Progress Report 6: get the tool working

Prev: Progress Report 5

[Edit: Delayed due to catching a bad case of covid while travelling. Back at it now 2022-06-27]

After a bit of a hiatus while vacationing, I’m now back at it. After giving a presentation of my first 3 months of work to the Eleuther AI-interpretability reading group, my main takeaway from the self-reflection that inspired and the feedback from the attendees (if you’re reading this, thank you!) was that my next step should be to get some minimal viable version of my interpretability tool working and try it out on the harmful/​harmless models I’ve made.

Get something working, note its shortcomings, then iteratively improve it. I think I’m not too far off. My aim is to reach this minimum viable product over the next 5 days.

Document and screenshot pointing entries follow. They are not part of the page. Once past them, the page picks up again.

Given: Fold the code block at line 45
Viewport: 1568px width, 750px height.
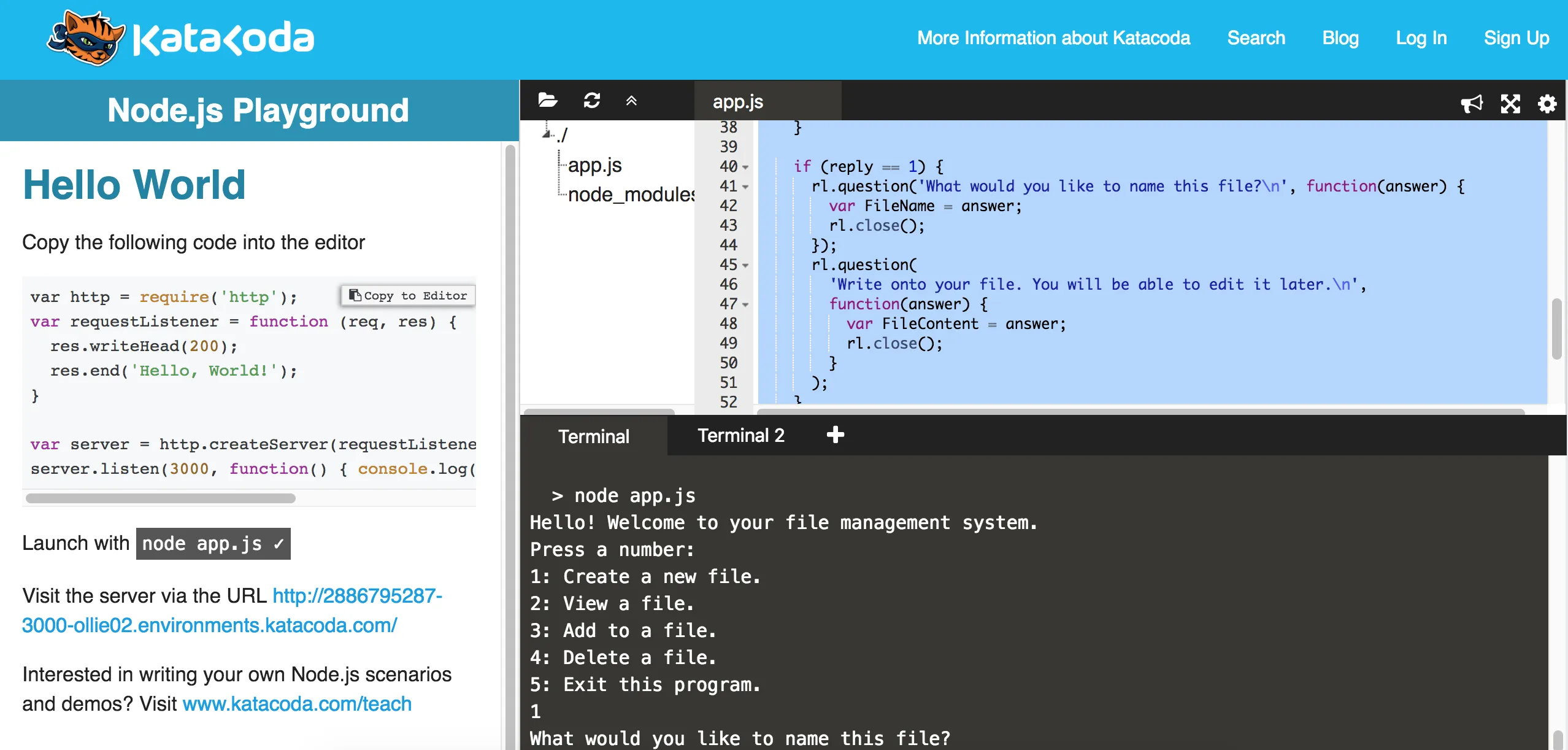Looking at the screenshot, I should click(745, 265).
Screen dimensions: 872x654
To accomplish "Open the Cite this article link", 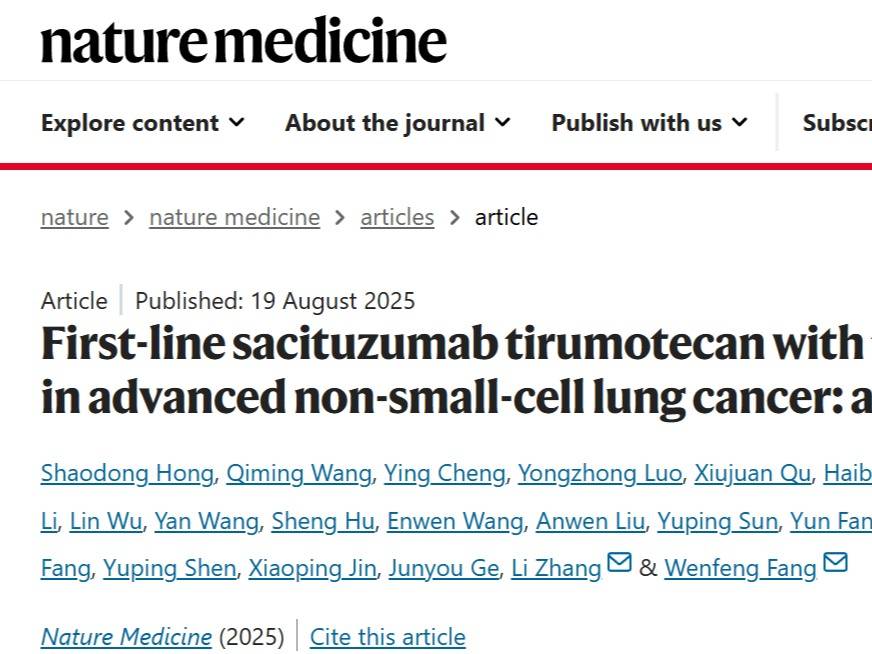I will (388, 637).
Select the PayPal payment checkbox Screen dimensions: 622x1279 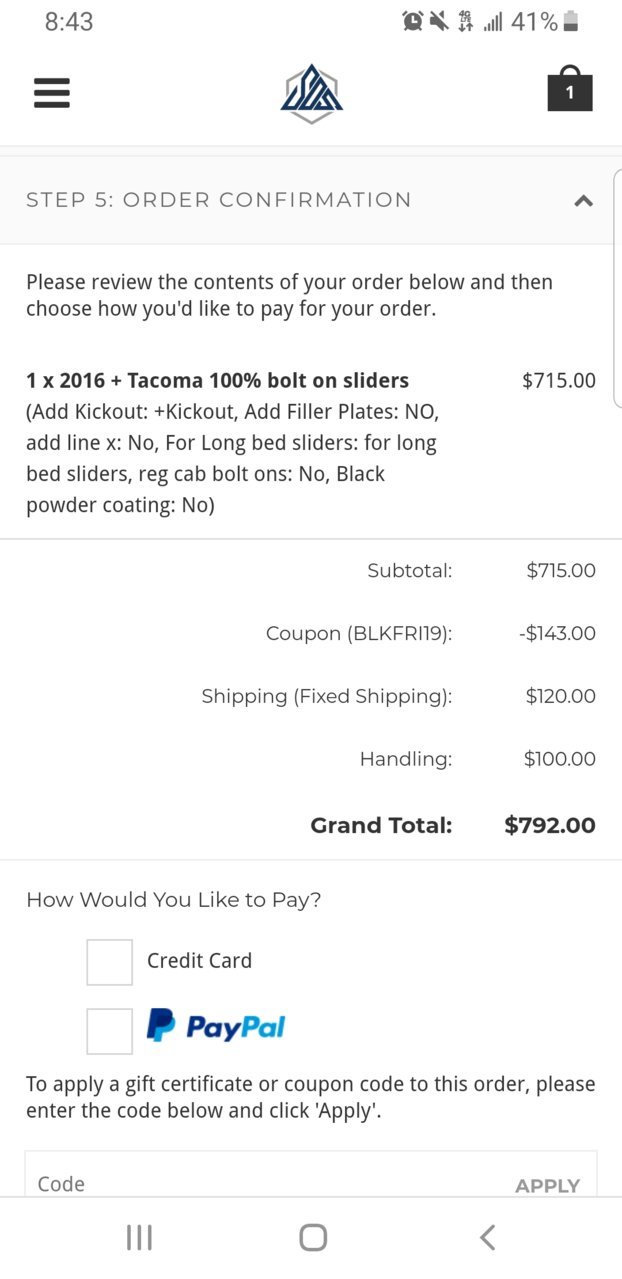point(110,1031)
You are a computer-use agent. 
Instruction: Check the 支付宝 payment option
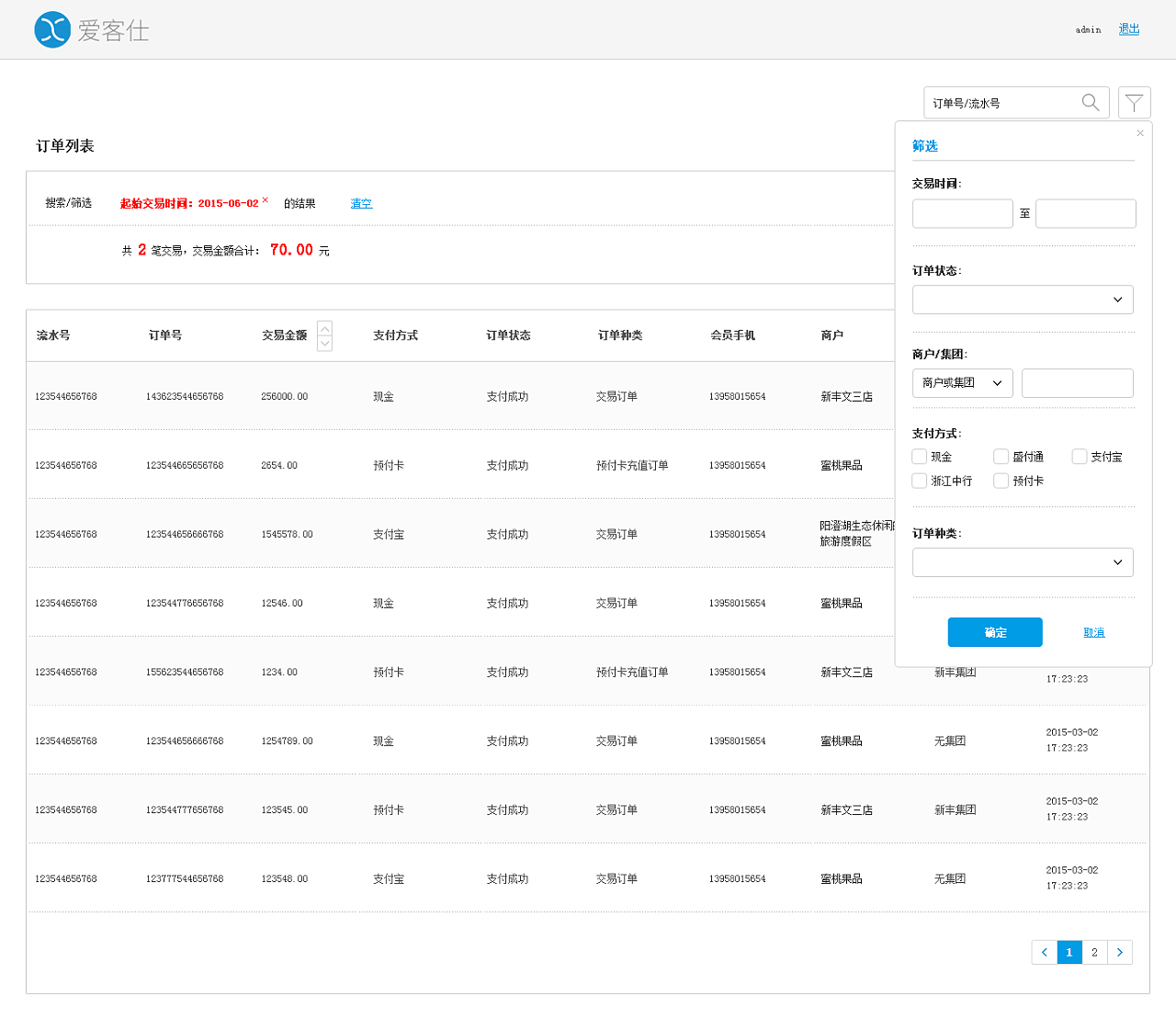1079,456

The abstract goal I’m aiming for with this tool is to be able to identify which ‘sub-models’ which match certain ‘natural abstractions’ are present in a generic neural network.

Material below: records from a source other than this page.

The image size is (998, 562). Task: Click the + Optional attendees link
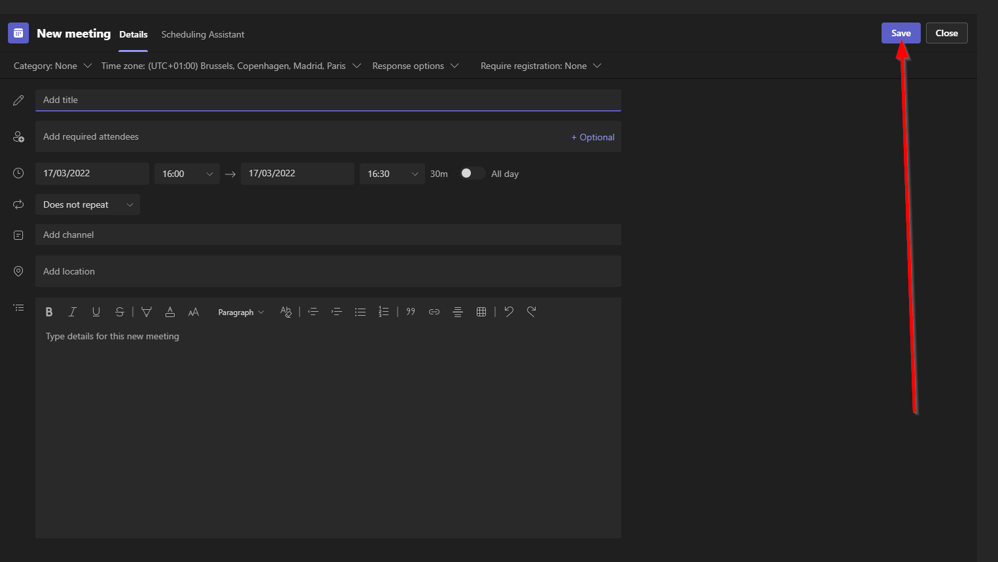point(592,137)
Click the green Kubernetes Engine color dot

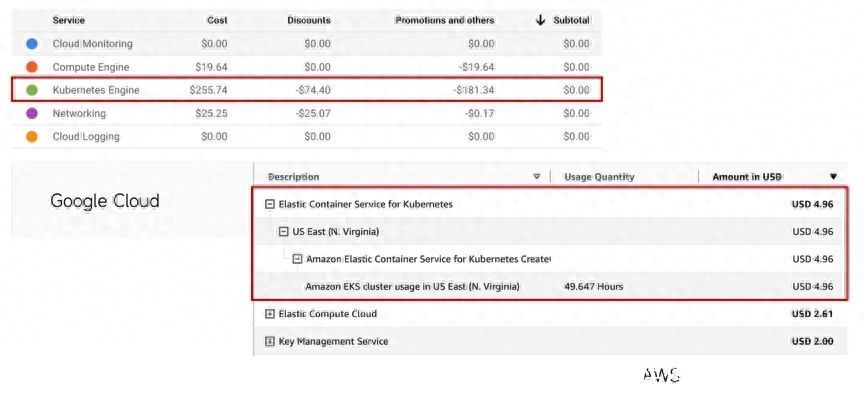(x=32, y=90)
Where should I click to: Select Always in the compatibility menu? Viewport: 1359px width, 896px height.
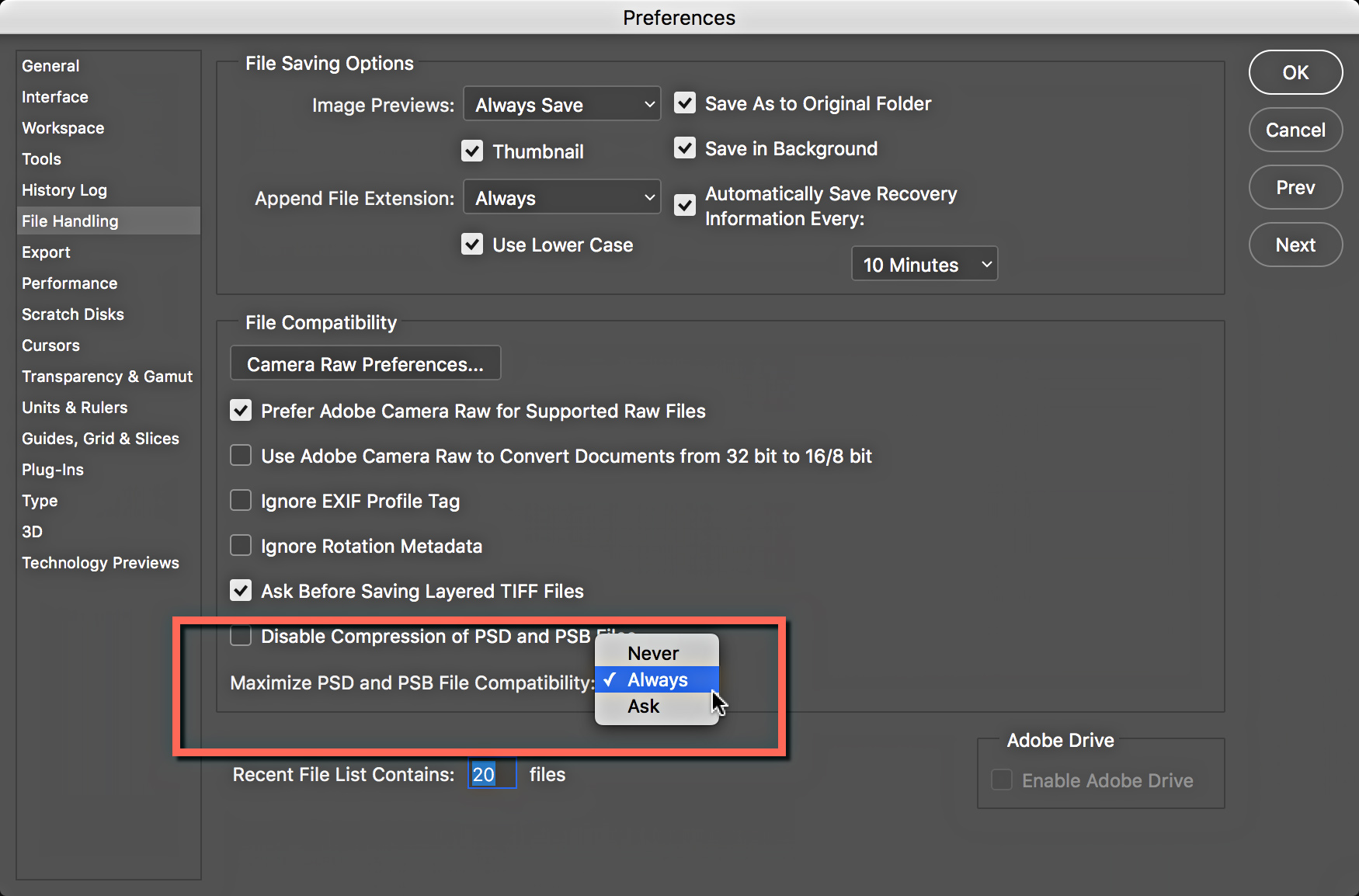pos(657,679)
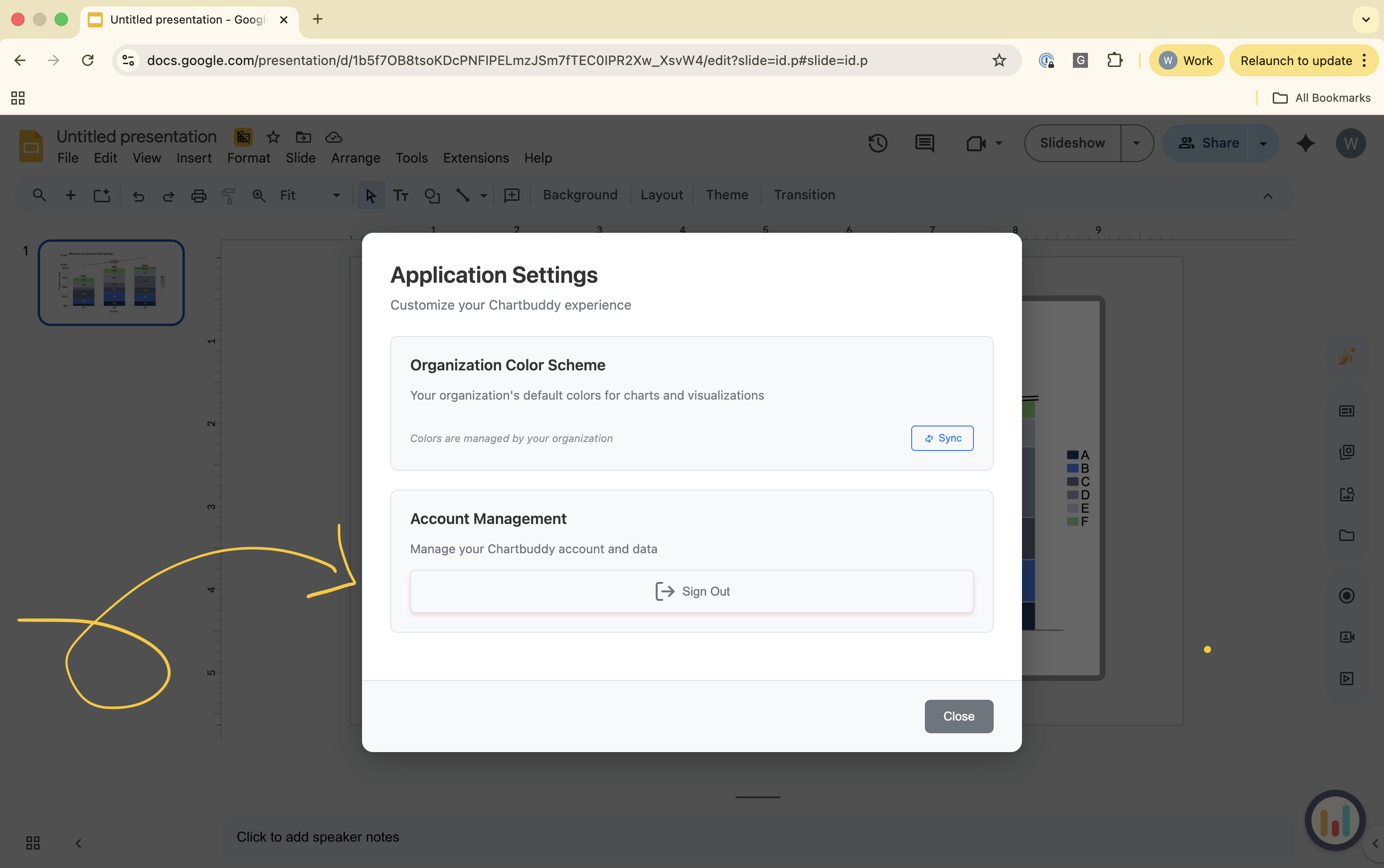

I find it helpful to go back and reread documents which gave me a sense of ‘aha’ or ‘ohhhh, now I see’ when initially reading them, the feeling of my concept-space or worldview expanding a bit. When rereading, I get a feeling of ‘oh yes, that’s where that intuition I’ve been leaning on came from. This is where I started down the path of that idea.’ In that vein, I was rereading Gwern’s piece on GPT-3 and the scaling hypothesis today.

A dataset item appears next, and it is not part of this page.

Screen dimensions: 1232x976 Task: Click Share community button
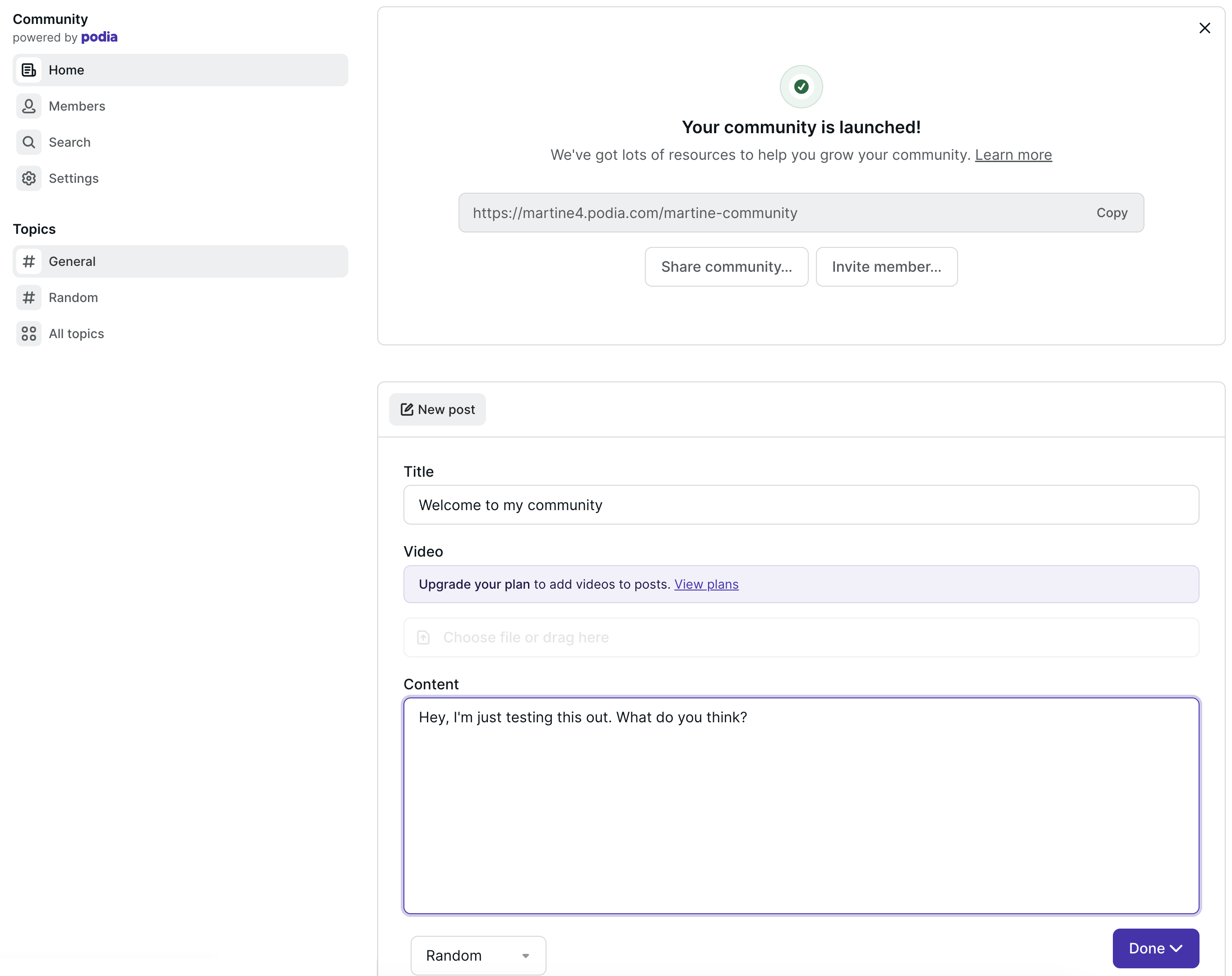727,266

Here’s a quote relevant to my current work that I’d like to share:

Big models work because they encode a dizzyingly vast number of sub-models in an extremely high-dimensional abstract space, representing countless small sub-models (Orseau et al 2020) interpolating over data⁠, one of which is likely to solve the problem well, and so ensures the problem is soluble by the overall model. They function as an ensemble: even though there countless overfit sub-models inside the single big model, they all average out, leading to a preference for simple solutions. This Occam’s razor biases the model towards simple solutions which are flexible enough to gradually expand in complexity to match the data.

So, the larger the model, the better, if there is enough data & compute to push it past the easy convenient sub-models and into the sub-models which express desirable traits like generalizing, factorizing perception into meaningful latent dimensions, meta-learning tasks based on descriptions, learning causal reasoning & logic, and so on. If the ingredients are there, it’s going to happen.

- Gwern https://​​www.gwern.net/​​Scaling-hypothesis

Ideally, when asking for a critical decision from a model, we’d be able to step through each piece of logic in that decision, and identify the the sub-models being used. At each point we could ask, ‘is the deception sub-model being used? the power-seeking sub-model? or just the scientific knowledge sub-model?‘. And then be able to rerun the critical prediction with select sub-models ‘ablated’ and see how that changes the output.

What I’m currently able to do is a long way from that, but it’s good to keep in mind what I’m aiming for.